Peter Schattner schattner@alum.swarthmore.edu
Thu, 12 Oct 2000 08:31:20 -0700


Hello all,

I have a need for a easy-to-use perl interface for running the
standalone blast package from NCBI - including its blastall, blastpgp
and bl2seq programs.

I have attempted to modify Steve's "skeleton" LocalBlast.pm module for
this purpose, but have found that it does not seem to be a good fit. On
the one hand, it is quite complicated; on the other hand it does not
have an interface for some of the newer NCBI programs (eg psiblast,
phiblast).  

So instead I propose to write a relatively "light weight"  bioperl
wrapper module for running the NCBI standalone blast package.  Its
format would be similar to that of the Clustalw.pm module. I believe its
approach would also be similar to that of the Jeff Chang's biopython
NCBIStandalone.py module (thanks to Brad Chapman for bringing this
module to my attention).

The syntax of the proposed module would involve creating a local blast
"factory object". The constructor would be passed the name of the blast
method and database to be used, the desired method for parsing the blast
report (Blast or BPlite) and an optional array of (non-default)
parameters to be used by the factory, eg:

@params = ('method' => 'blastn', 'database' => 'ecoli.nt','outformat' => 'BPlite');
$factory = Bio::Tools::StandAloneBlast->new(@params);

Once the factory has been created and the appropriate parameters set,
one can call one of the supported blast programs.  The input sequence to
these programs may be in the form of either a Bio:Seq object or the
filename of a fasta-formatted sequence; eg 

$input = Bio::Seq->new(-id=>"test query",-seq=>"ACTACCCTTTAAATCAGTGGGGG");
$blast_report = $factory->blastall($input);

In either case, blastall (or blastpgp) returns a reference to either a
Blast object or a BPlite object containing the results of the blast operation.

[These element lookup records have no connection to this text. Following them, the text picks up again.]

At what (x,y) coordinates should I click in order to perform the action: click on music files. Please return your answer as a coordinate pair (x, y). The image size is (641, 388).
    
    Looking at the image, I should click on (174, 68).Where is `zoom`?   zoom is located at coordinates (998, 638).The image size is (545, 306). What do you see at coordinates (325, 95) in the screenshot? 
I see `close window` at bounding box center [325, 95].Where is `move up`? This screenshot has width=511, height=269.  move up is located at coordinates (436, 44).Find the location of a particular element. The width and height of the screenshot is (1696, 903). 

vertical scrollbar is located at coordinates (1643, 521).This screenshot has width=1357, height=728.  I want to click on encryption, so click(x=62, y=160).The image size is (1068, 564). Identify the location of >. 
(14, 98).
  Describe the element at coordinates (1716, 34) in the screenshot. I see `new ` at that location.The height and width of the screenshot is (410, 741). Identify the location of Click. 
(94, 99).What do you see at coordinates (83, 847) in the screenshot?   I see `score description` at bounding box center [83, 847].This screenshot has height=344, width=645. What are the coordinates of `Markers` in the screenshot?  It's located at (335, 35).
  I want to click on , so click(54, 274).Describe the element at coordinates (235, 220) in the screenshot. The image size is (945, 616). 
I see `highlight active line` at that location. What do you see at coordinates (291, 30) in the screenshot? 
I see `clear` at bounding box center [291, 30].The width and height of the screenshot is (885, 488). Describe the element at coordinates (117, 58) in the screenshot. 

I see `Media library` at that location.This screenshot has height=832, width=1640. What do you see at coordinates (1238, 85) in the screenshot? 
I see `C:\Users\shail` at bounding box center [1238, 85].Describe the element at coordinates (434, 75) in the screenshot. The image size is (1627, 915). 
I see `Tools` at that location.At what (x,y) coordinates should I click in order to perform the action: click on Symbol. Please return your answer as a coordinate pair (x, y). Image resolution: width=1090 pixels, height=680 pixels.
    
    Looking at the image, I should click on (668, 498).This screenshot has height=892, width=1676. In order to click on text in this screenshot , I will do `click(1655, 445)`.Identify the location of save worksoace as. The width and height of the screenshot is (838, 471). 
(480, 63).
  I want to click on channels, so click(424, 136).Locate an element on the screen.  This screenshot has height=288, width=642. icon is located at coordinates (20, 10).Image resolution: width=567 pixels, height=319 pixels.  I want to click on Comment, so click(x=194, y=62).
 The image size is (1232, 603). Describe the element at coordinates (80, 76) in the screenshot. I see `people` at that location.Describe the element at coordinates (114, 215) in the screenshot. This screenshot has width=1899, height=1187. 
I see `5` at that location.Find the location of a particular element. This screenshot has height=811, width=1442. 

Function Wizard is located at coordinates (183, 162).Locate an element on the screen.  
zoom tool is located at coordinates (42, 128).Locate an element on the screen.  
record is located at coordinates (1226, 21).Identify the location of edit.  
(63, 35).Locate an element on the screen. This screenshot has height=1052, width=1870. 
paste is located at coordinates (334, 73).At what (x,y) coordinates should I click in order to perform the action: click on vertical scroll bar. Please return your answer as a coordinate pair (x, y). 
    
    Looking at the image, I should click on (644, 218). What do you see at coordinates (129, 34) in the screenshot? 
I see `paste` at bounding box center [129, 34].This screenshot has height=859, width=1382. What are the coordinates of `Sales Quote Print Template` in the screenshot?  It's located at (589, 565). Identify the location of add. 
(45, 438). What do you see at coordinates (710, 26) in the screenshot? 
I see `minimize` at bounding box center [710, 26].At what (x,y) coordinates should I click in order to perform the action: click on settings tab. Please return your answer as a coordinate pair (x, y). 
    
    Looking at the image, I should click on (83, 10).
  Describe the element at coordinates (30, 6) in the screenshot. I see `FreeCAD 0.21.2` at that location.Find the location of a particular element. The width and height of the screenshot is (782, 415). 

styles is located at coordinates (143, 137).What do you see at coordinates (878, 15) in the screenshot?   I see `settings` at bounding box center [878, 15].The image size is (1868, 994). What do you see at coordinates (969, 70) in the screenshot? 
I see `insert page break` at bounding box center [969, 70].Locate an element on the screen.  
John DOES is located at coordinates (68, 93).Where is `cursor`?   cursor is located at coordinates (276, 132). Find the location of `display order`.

One specific question I have is whether anyone is familiar with a perl
blast parser capable of   parsing terms specific to the  psiblast
reports (eg 'iteration round')?  As far as I can tell neither the
current Blast.pm nor the BPlite modules have this capability.  If
necessary I would be willing to modify one of the bioperl parsers to
support parsing psiblast reports - but it would be nice have a working
psiblast report parser to use as a model.

In addition, I would appreciate any feedback re the usefulness,
structure, usage, interaction with other modules, etc. of this proposed object.

Thanks

Peter Schattner

PS I apologize if you have received two copies of this posting or of my
previous posting regarding Clustalw.pm  my e-mail program has been
acting rather erratically recently.